At least it is in terms of passing offense. Neither of this year's NFL finalists ranked in the top 10 in passing yards during the regular season. It's the first time that has happened since 2006, and it's also an affirmation of Seattle's offensive approach under coach Pete Carroll. Tangible proof that you don't have to drop back and pass, pass, pass your way to a title in today's NFL.
Because for all the talk about the NFL being a quarterback-driven league, Baltimore's Joe Flacco didn't throw for 4,000 yards this year. Neither did San Francisco's Colin Kaepernick. Not even if you projected his statistics out for a full season.
The fact their teams will play Sunday to determine the league's champion is something Seattle coach Pete Carroll can point to as evidence his run-oriented approach is not outdated.
Carroll has made no secret of his desire to build his offense off the ground game, an M.O. that stands in stark contrast to the league-wide trend to air it out.
Passing for 4,000 yards in a season is no longer the exceptional accomplishment it once was. Ten quarterbacks surpassed that milestone in 2011, 11 did it this season.

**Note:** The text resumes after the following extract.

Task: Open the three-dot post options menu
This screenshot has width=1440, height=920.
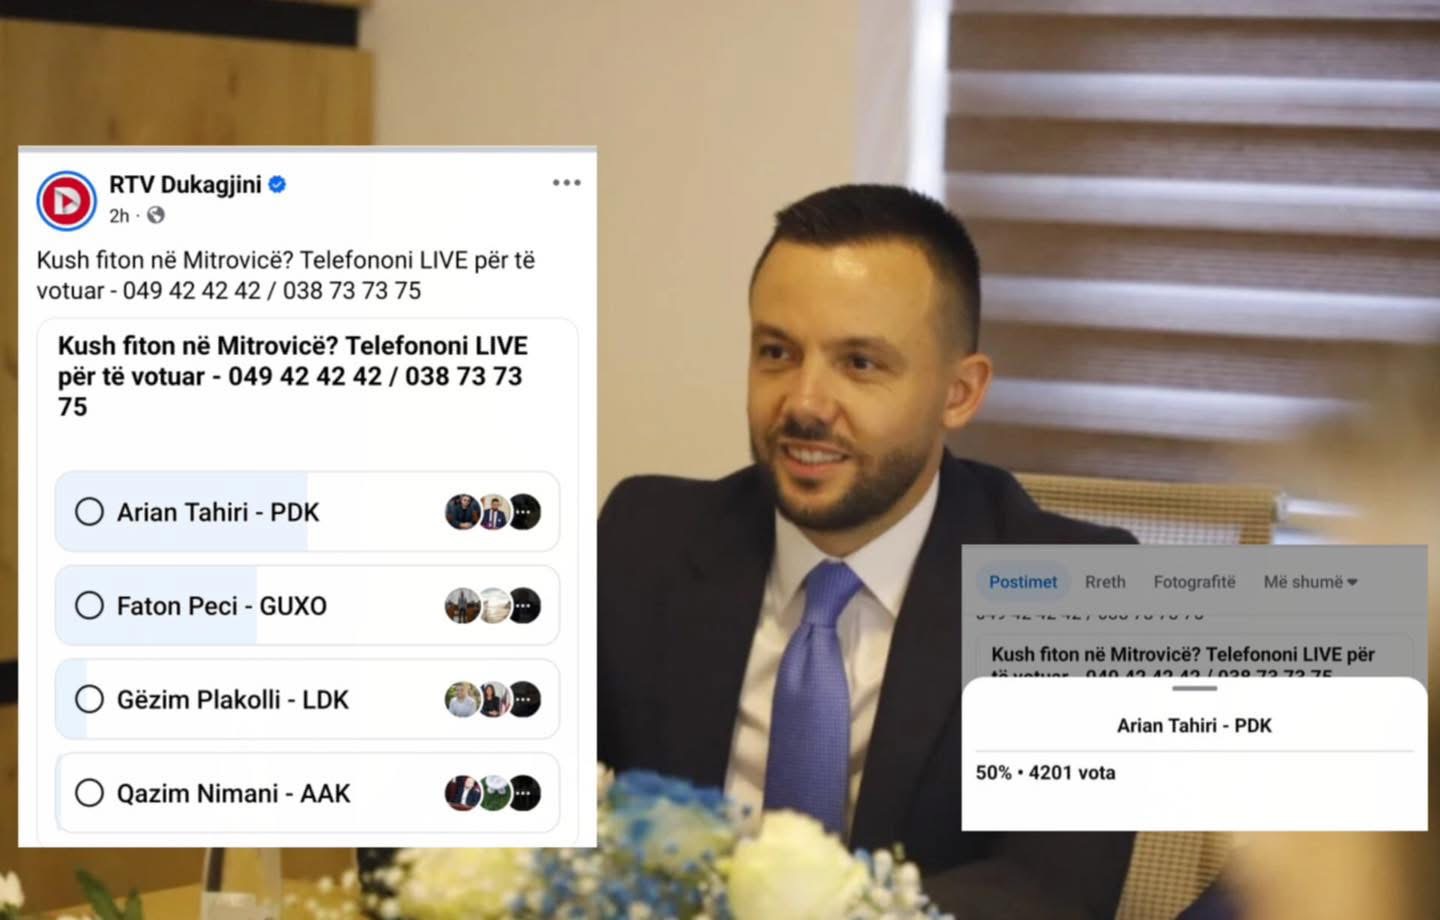Action: (x=566, y=183)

Those statistics raised the possibility that Carroll's ground-bound emphasis was outdated, and he would have Seattle taking a .22 caliber approach to offense in what had become a .357 Magnum world.
The Seahawks ranked No. 27 in passing yards this season, and while that ranking reflects Seattle's reluctance to put too much on rookie quarterback Russell Wilson too soon, it's also rooted in Carroll's philosophy to have his offense centered on the ground game.